5/9/2019 - Votorantim - SP

Cresci ouvindo de minha avó a lamúria dos semiaflitos. Acostumei-me a sentar os ouvidos na poltrona e ressoar o lírico das histórias intermináveis, sempre muito bem acompanhadas de um chá de ervas colhidas no quintal e de bolo de formigueiro ainda quente do forno. Desde cedo, entendi a moral dos dois ouvidos e de uma só boca. Com filtro e atentos, meus ouvidos sempre foram grandes aliados dos roteiros transformados em livros.

Quando criança, esperava ansiosa que a semana passasse para que, quando chegasse sábado, fosse até a casa de número 40 e cheiro de memória antiga. Minha avó cheirava a talco e creme de erva cidreira, que harmonizava perfeitamente com o aroma do shampoo para cabelos grisalhos que deixava seus brancos ainda mais vivos e brilhosos, fazendo parentesco com tonalidades de cinza chumbo. De saias esparramadas pelos quadris largos, ela acendia o seu cigarro ao lado do cinzeiro de pernas e tragava sua vida ao lado de uma juventude sedenta por adentrar naquele mundo onde quase ninguém mais existia.

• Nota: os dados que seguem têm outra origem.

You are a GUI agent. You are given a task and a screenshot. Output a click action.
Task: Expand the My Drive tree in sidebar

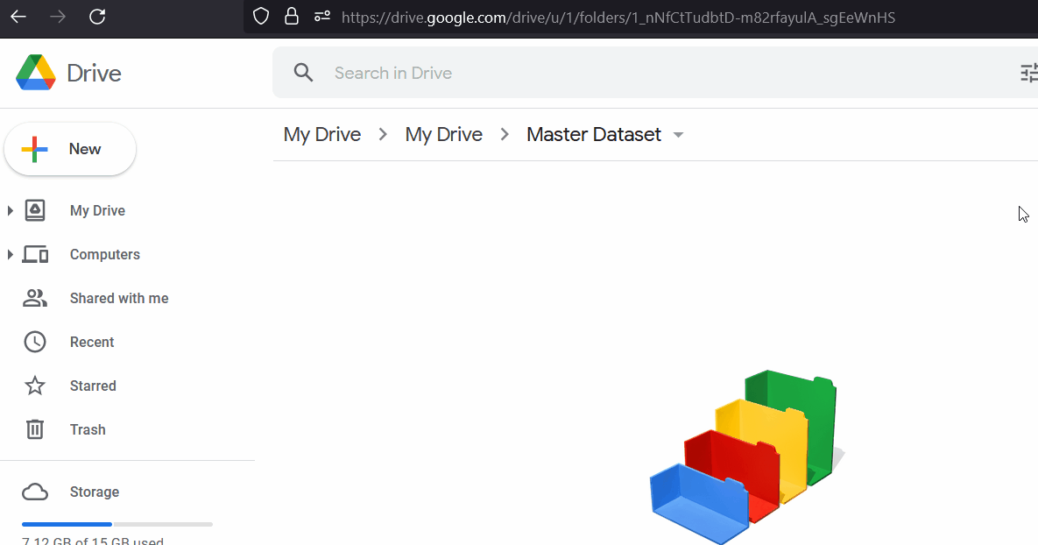[10, 210]
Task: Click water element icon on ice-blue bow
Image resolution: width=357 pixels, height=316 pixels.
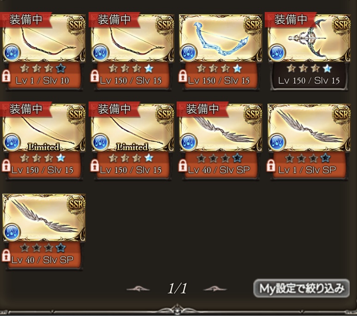Action: (x=188, y=53)
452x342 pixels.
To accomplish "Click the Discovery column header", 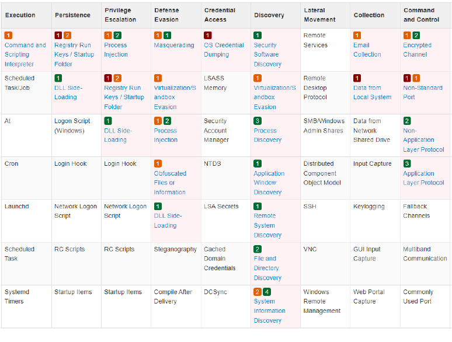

Com sorte, eu angariava temperos de saudade que se afogavam em lágrimas disfarçadas e no embargo da voz fumante e grossa que sempre enfeitava a melancolia do passado por trazer consigo o som do tempo. O timbre da voz de minha avó tem o som da corrida das horas, e o movimento da sua cadeira de balanço traduz o sentido que as coisas, quando confusas, precisam tomar para se aprumarem. Sem falar do verde da grama fininha que roçava nos meus pés descalços a sentenciar os próximos passos do que, hoje, ressignifico em obra sobre qualquer coisa.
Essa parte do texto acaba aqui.